> [Aim of the exercise]
Give back exactly the line containing "Task: Click the Quit button" and all that follow it in the data below, with the pictures left out.

[Stored items]
********************
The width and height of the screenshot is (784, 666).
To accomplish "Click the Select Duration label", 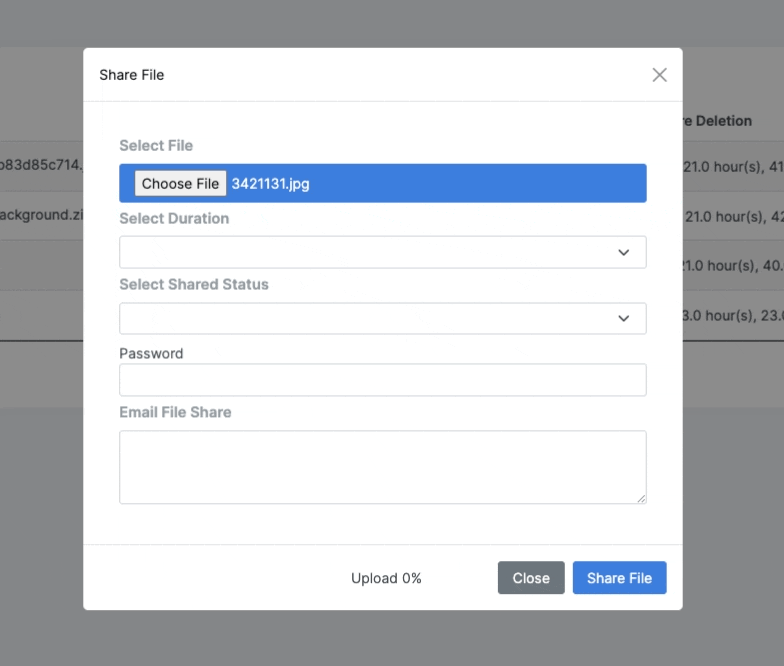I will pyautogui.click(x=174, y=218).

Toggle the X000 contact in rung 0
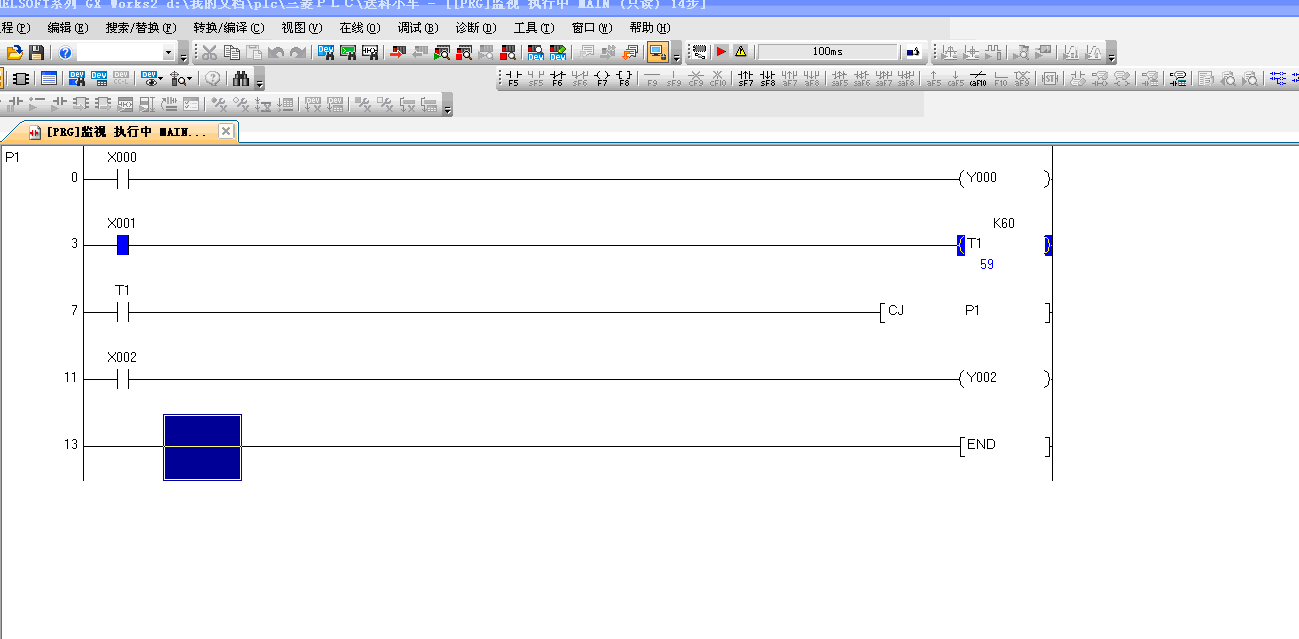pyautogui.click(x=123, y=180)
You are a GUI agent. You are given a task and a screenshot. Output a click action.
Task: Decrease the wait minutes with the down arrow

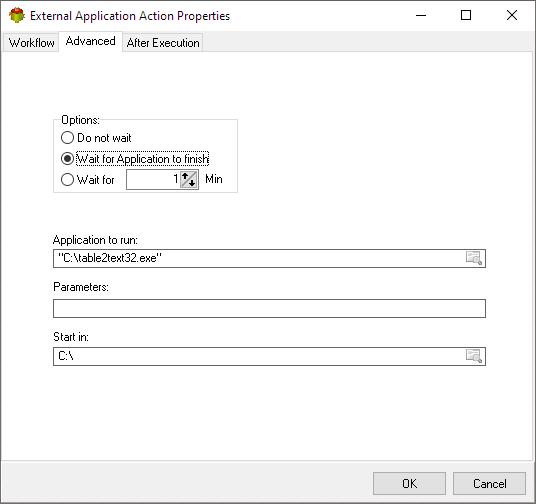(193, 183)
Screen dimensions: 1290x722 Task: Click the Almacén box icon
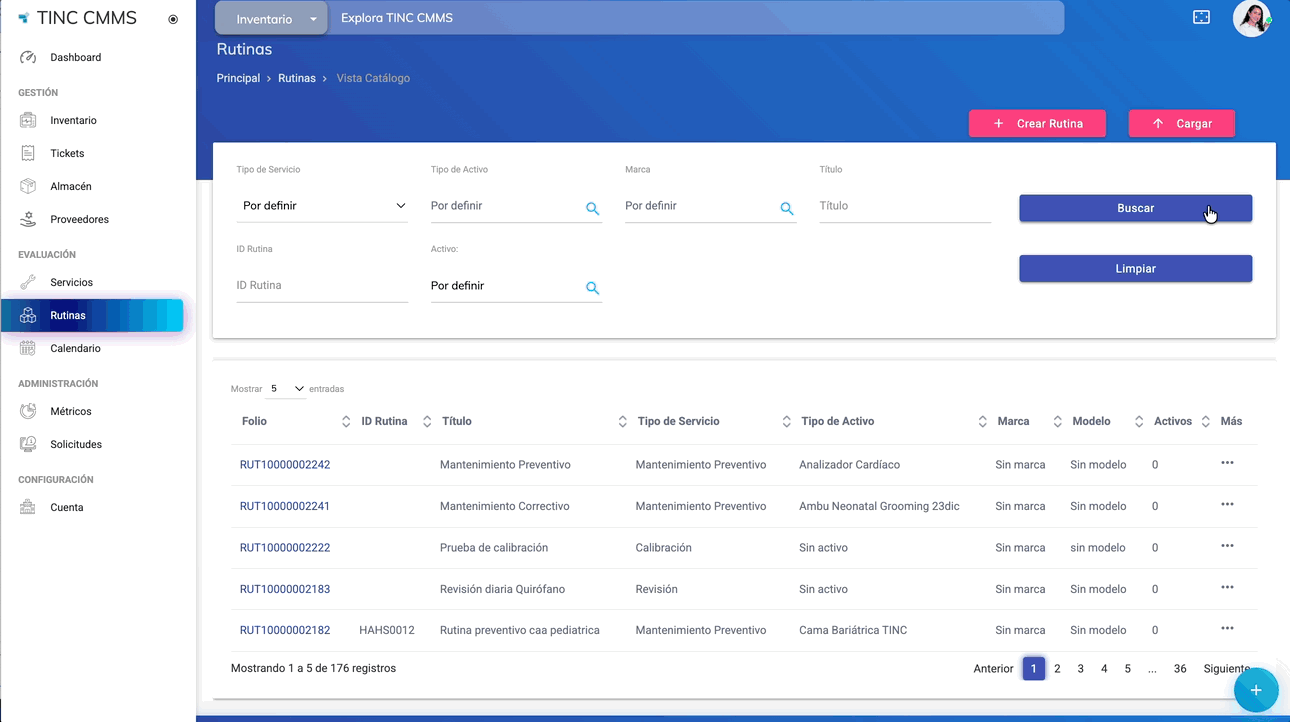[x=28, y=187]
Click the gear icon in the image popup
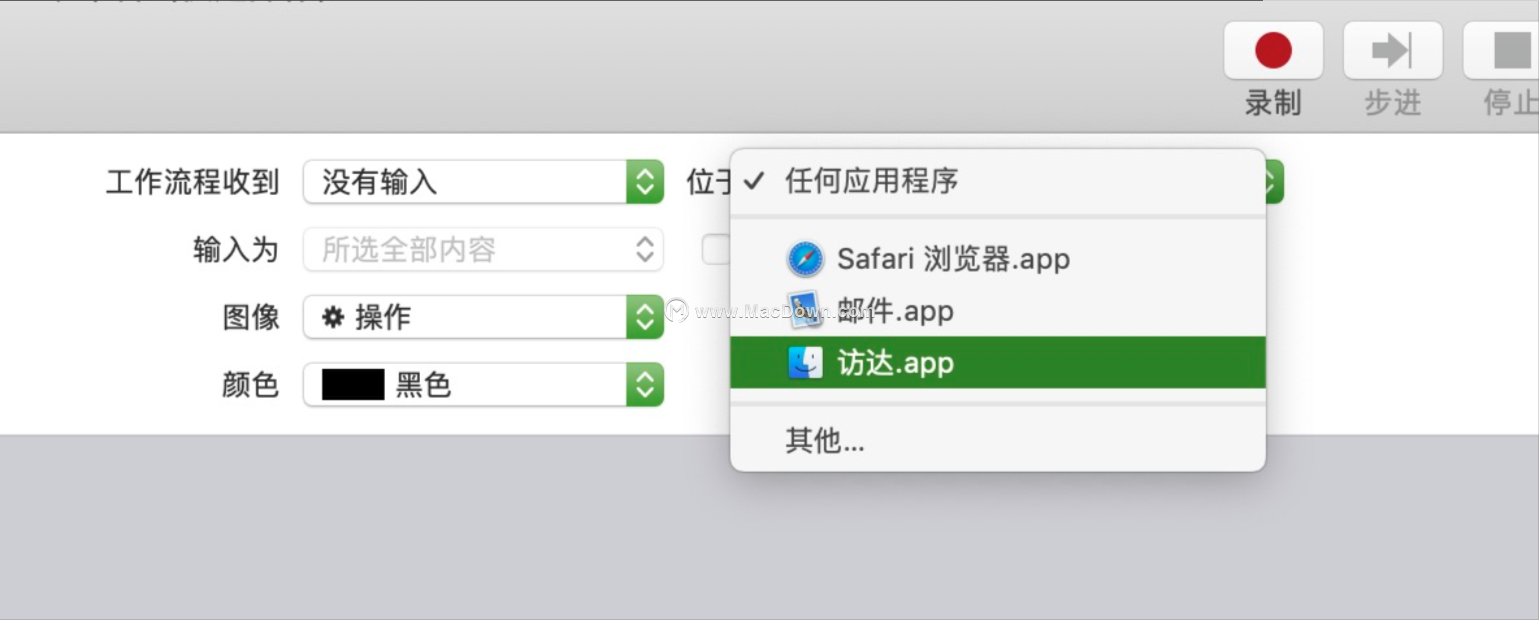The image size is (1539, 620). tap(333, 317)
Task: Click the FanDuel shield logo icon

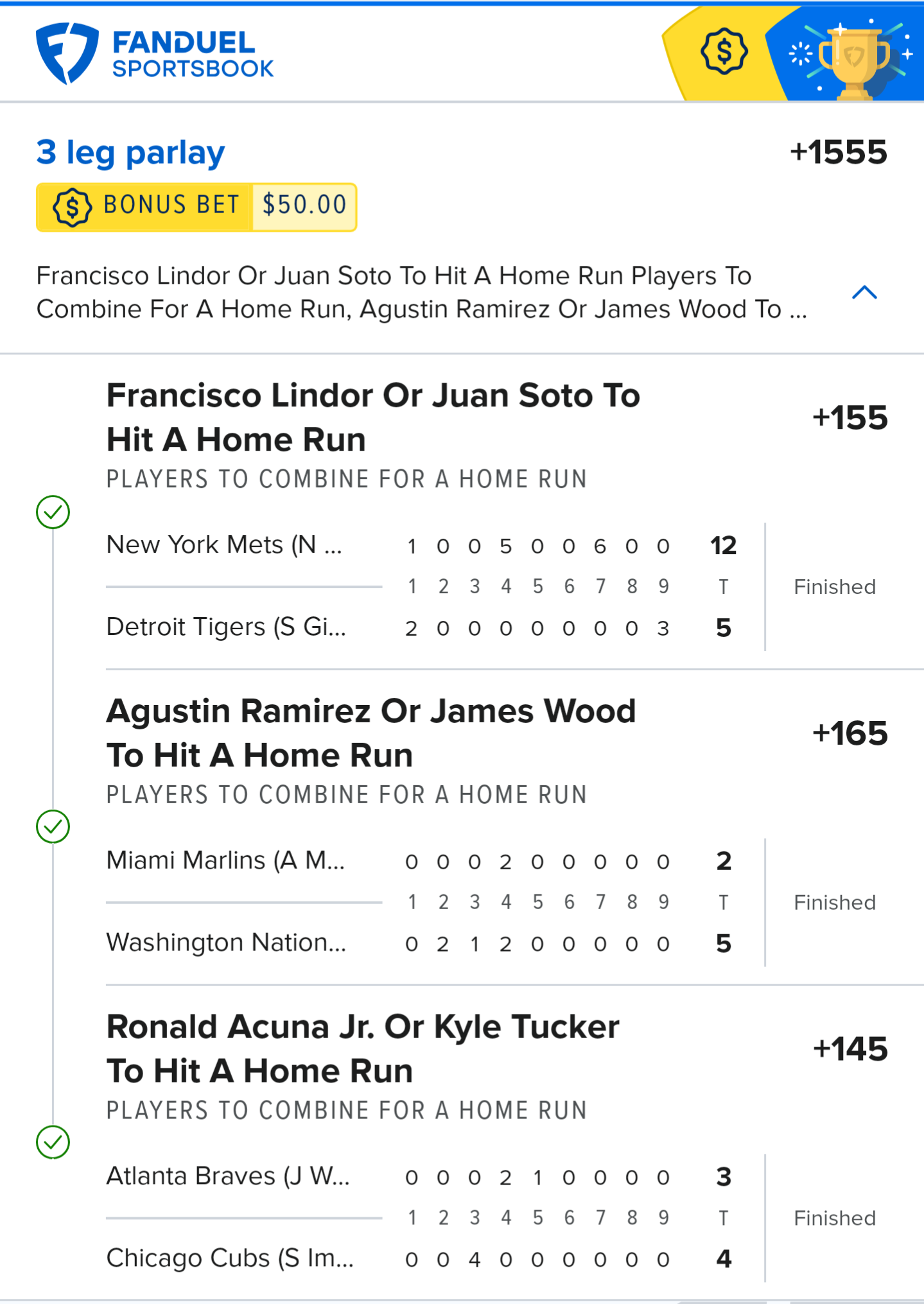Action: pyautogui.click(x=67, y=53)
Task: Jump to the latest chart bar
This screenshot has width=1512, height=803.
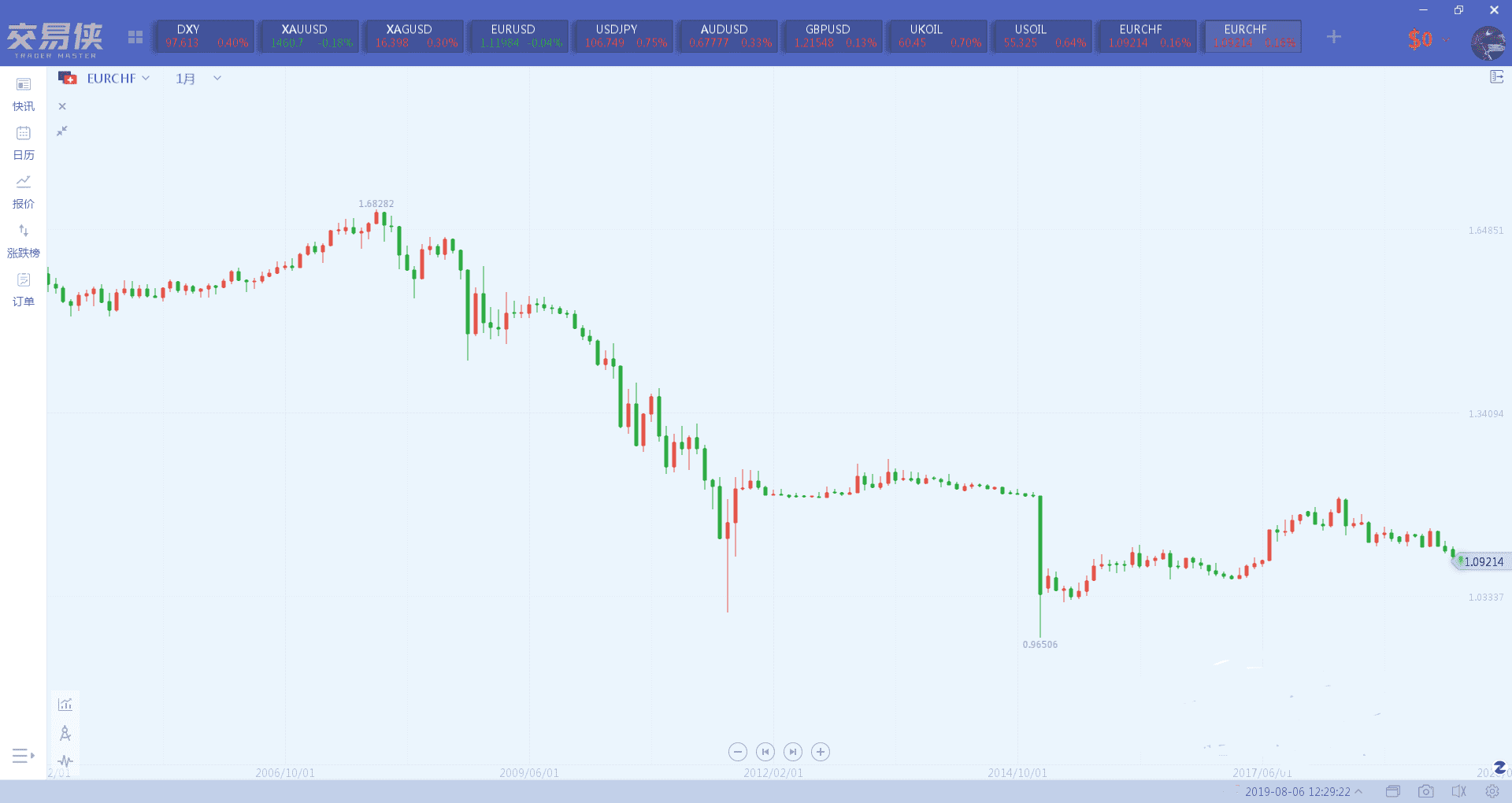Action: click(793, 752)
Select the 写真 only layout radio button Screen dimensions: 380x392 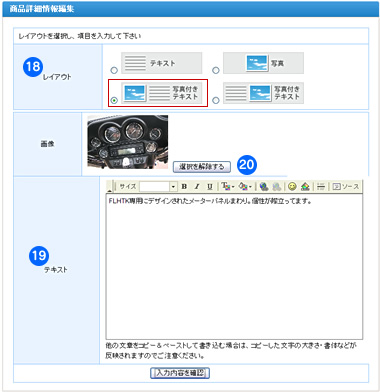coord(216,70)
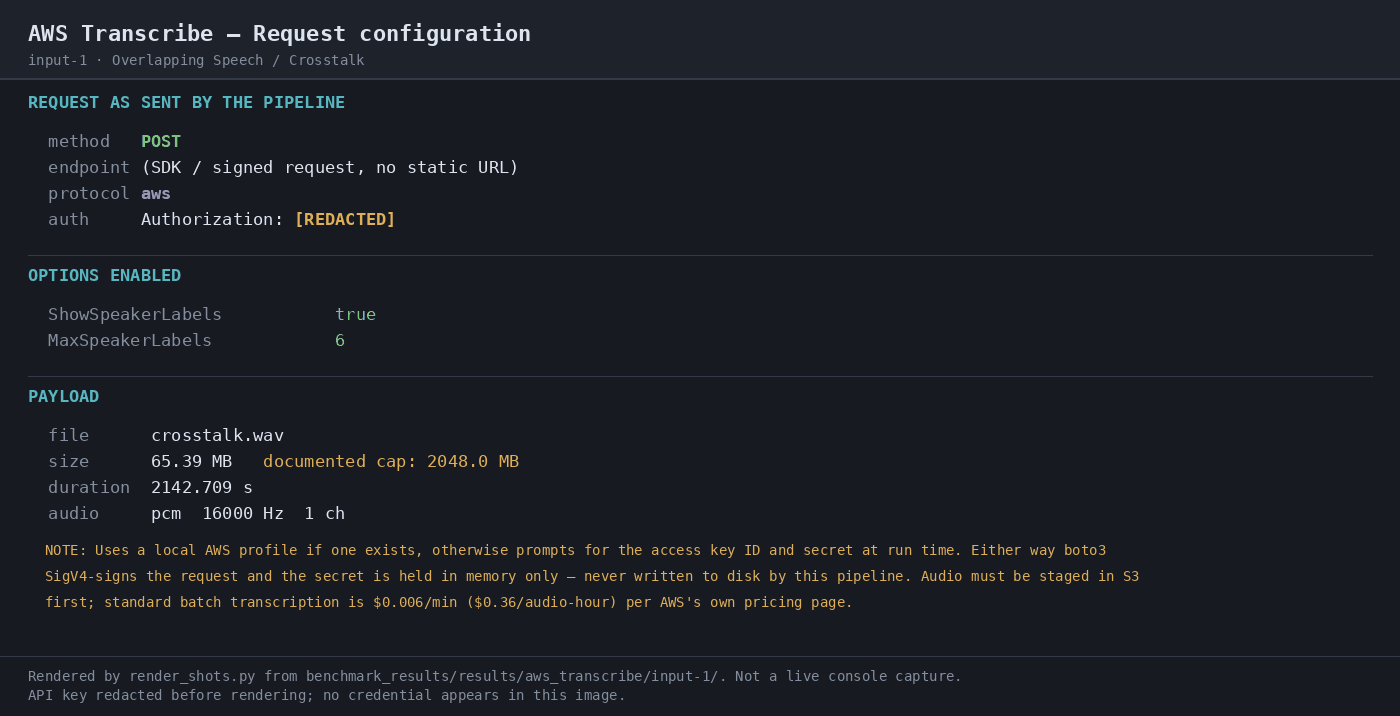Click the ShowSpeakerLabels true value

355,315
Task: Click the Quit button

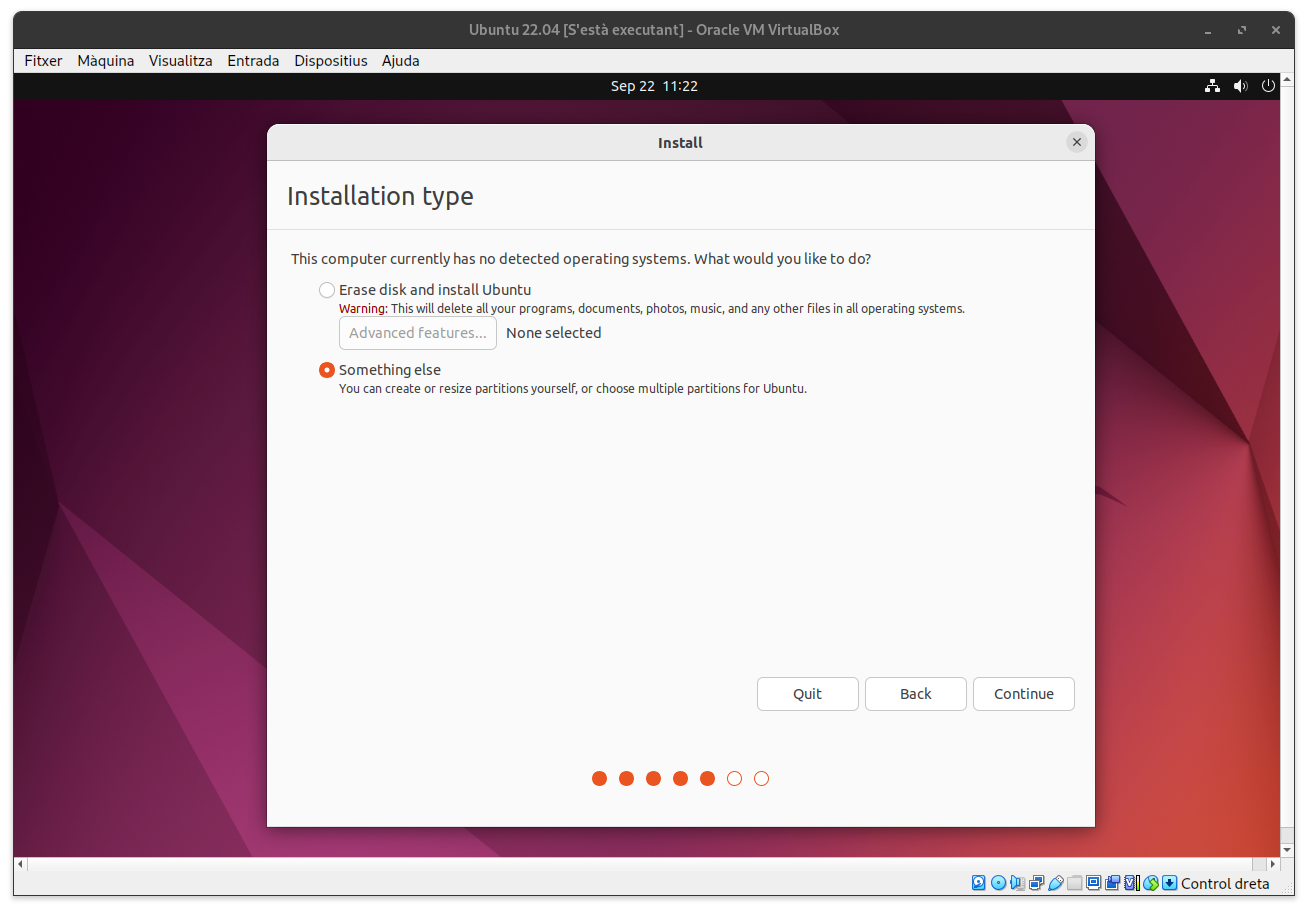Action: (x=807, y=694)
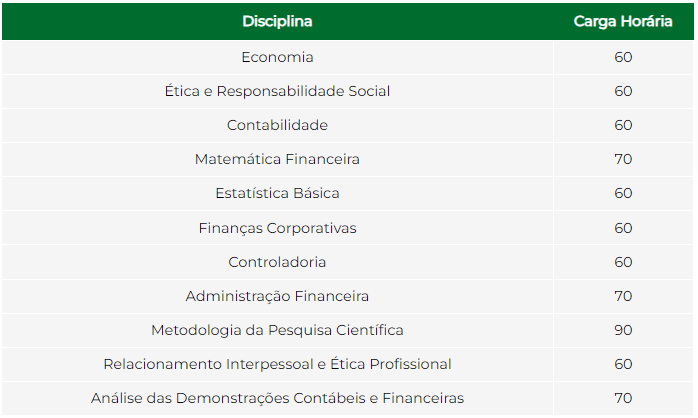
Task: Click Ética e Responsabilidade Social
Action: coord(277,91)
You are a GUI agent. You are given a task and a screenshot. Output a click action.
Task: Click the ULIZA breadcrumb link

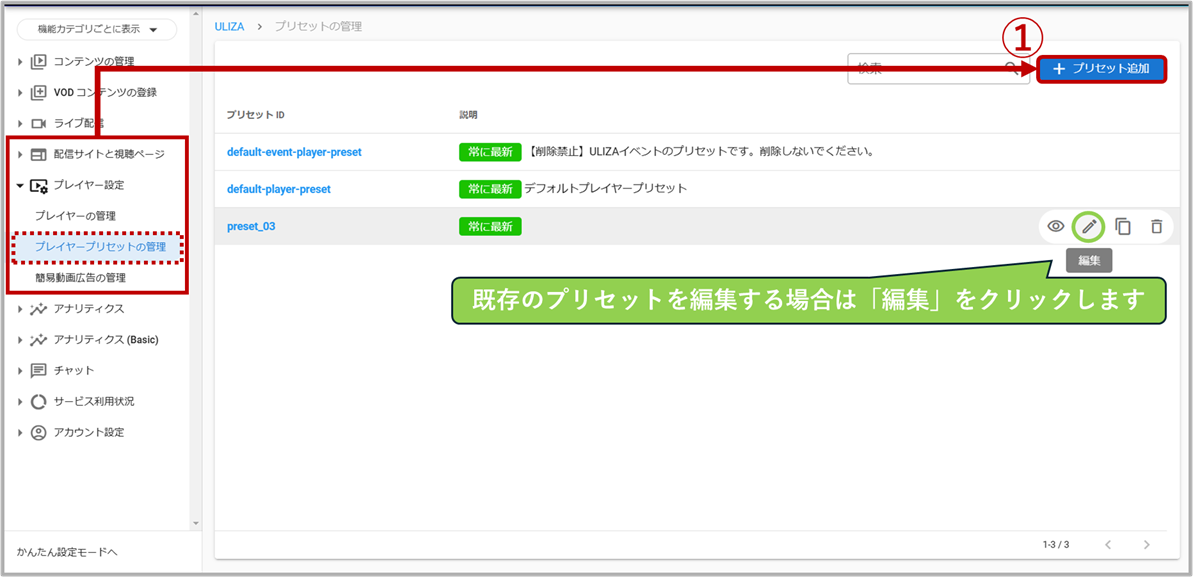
********************
> [Task solution]
Task: Click the Quit button

Action: (x=807, y=694)
Task: Click Ética e Responsabilidade Social
Action: coord(277,91)
You are a GUI agent. You are given a task and a screenshot. Output a click action.
Task: Click the ULIZA breadcrumb link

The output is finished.